Crescimento do emprego formal contribui para aumento da participação na Previdência Social.
(Imagem: © Marcello Casal Jr / Agência Brasil)
O Brasil registrou 66,8% da população ocupada contribuindo para algum regime previdenciário no trimestre encerrado em fevereiro. O índice representa cerca de 68,196 milhões de trabalhadores cobertos pela Previdência Social, o maior percentual desde o início da série histórica da pesquisa.
Os dados foram divulgados pelo Instituto Brasileiro de Geografia e Estatística (IBGE), responsável pela Pesquisa Nacional por Amostra de Domicílios Contínua (Pnad Contínua), que monitora indicadores do mercado de trabalho entre pessoas com 14 anos ou mais.

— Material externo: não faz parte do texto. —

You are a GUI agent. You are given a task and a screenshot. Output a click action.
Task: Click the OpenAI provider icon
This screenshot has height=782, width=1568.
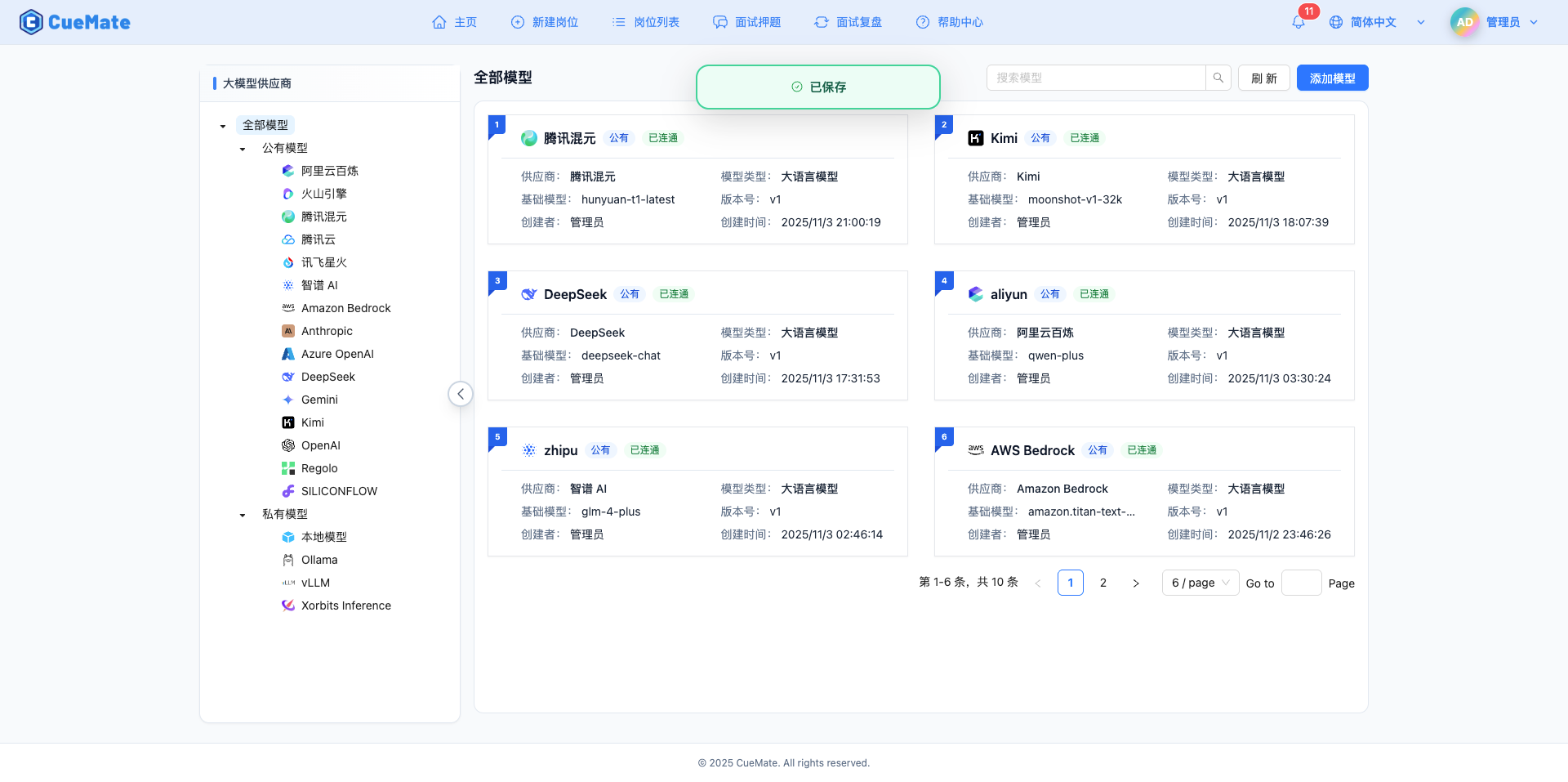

Ao contribuir para regimes previdenciários, trabalhadores passam a ter direito a benefícios como aposentadoria, auxílio por incapacidade e pensão por morte, entre outras garantias.
Número de contribuintes já foi maior em 2025
Apesar do recorde proporcional, o número absoluto de contribuintes foi ligeiramente maior no quarto trimestre de 2025, quando o país contabilizou 68,496 milhões de trabalhadores contribuindo para algum sistema de previdência. Naquele período, porém, a participação representava 66,5% do total de ocupados.

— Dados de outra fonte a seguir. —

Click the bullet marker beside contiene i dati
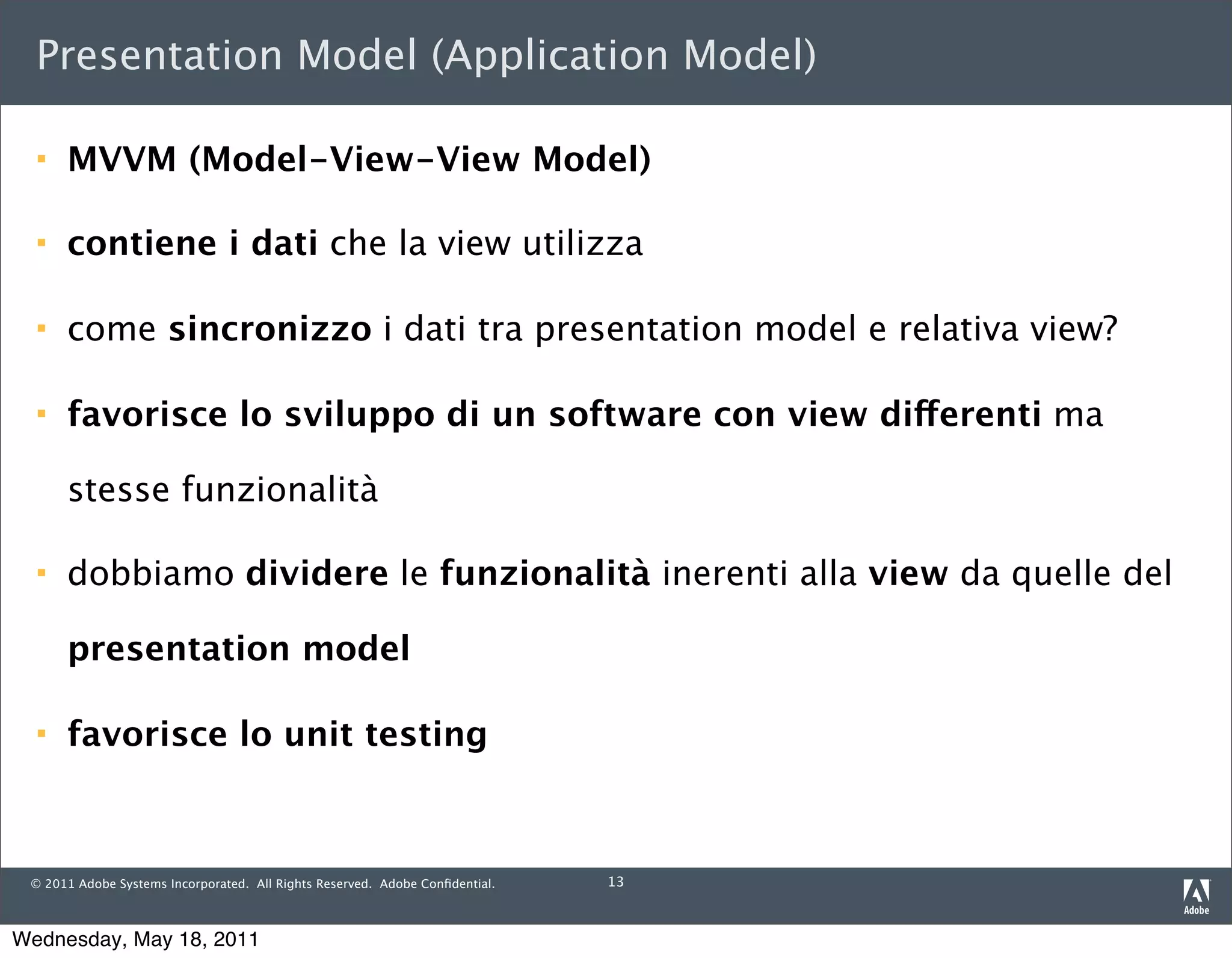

O IBGE considera como contribuintes:
- empregados do setor público e privado
- empregadores
- trabalhadores domésticos
- trabalhadores por conta própria
Todos que tenham contribuído para regimes previdenciários como o Instituto Nacional do Seguro Social (INSS), o Plano de Seguridade Social da União ou sistemas estaduais e municipais.
Contribuintes superam trabalhadores formais
Outro dado relevante da pesquisa é que o número de contribuintes (68,196 milhões) supera o total de trabalhadores formais, estimado em 63,8 milhões.
Isso ocorre porque trabalhadores informais também podem contribuir para a previdência como contribuintes individuais, mesmo sem possuir CNPJ ou vínculo formal de emprego.
Emprego formal ajuda a elevar contribuição
Para o economista Rodolpho Tobler, do Instituto Brasileiro de Economia da Fundação Getulio Vargas (Ibre/FGV), o recorde está ligado ao crescimento do emprego formal.
Segundo ele, o avanço das vagas com carteira assinada aumenta automaticamente o número de pessoas que contribuem para o sistema previdenciário.
No trimestre encerrado em fevereiro, o país registrou 39,2 milhões de empregados no setor privado com carteira assinada, número considerado estável em comparação com períodos recentes.
Renda média também bate recorde
A pesquisa também apontou recorde no rendimento médio mensal do trabalhador, que chegou a R$ 3.679.
O valor representa:
- alta de 2% em relação ao trimestre encerrado em novembro de 2025
- crescimento de 5,2% na comparação com o mesmo período do ano anterior
Segundo especialistas, o aumento do emprego formal e da renda pode contribuir para fortalecer o sistema previdenciário no longo prazo, especialmente diante do envelhecimento da população brasileira.
Tendência depende do crescimento da economia
De acordo com analistas, a tendência é que o percentual de trabalhadores contribuintes continue crescendo, desde que o mercado de trabalho permaneça aquecido.
Dados da pesquisa mostram que o Brasil historicamente mantém mais de 60% dos trabalhadores contribuindo para a previdência, sendo o menor índice registrado 61,9% no trimestre encerrado em maio de 2012.